Ever since getting the Raspberry Pi Pico, there have been two experimental projects in the back of my mind.

The first is of course: how to run DooM on the Pico. Based on what I’ve seen, I suspect the main point of suffering would be the limited ram compared to a i486 machine. Most of the console ports back in the day managed to show horn things into fairly modest systems, and I bet the two cores would work great for doing video/controller input on one core while the actual game runs on the other. What I haven’t been able to decide on is what path to take to explore that project. In my mind: I kind of see it as a more “Game Boy” like hand held with a screen and controls than anything else. I certainly don’t want to do ASCII doom over COM port :P. It would also be preferable to have separate storage that can address the storage capacity of WADs without having to cookie cutter a level into available flash, making the hand held style even more appropriate.

Second is building what in essence would be a personal computer. In essence a lot like ’70s kit computers such as the Altair, but imagined through the eyes of a geek that grew up in front of an MS-DOS machine. It’s stuck in my head a while that the Pico is far more powerful than the early CP/M and DOS based systems, and that it isn’t that complicated to connect the pico to external devices. From the prospective of fun, I think it would be neat to design a simple system around the Pico and built out something like a PC around it. On the downside, while creating a disk operating system in the vain of CP/M isn’t that big a stretch: I can’t really say that I fancy bootstrapping a toolchain to write programs for a custom operating system. But it’s an idea that keeps floating around whenever I look at how powerful the Pico is.

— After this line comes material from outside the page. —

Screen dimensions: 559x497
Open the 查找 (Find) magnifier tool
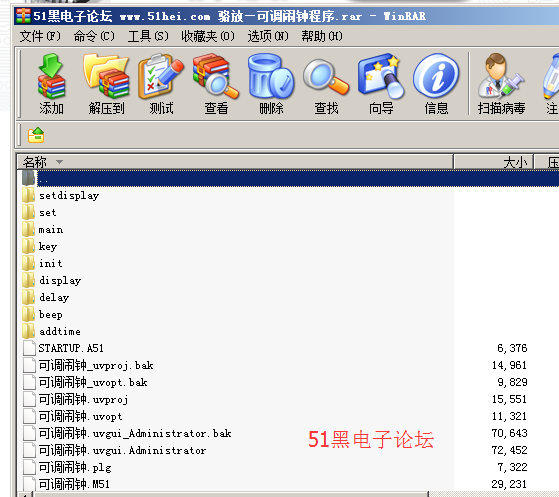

As a side note, I kind of wonder how hard it would be to replace the CRT in an old Macintosh SE style case with a similar sized LCD panel. While gutting the rest of the insides, and just using it as the mechanical environment to mount stuff. Really, I’m not sure if that’s brilliant or sacrilegious of such historic machines. Although to be fair, people have done some strange things with the cases of old busted Macs over the years….hehe.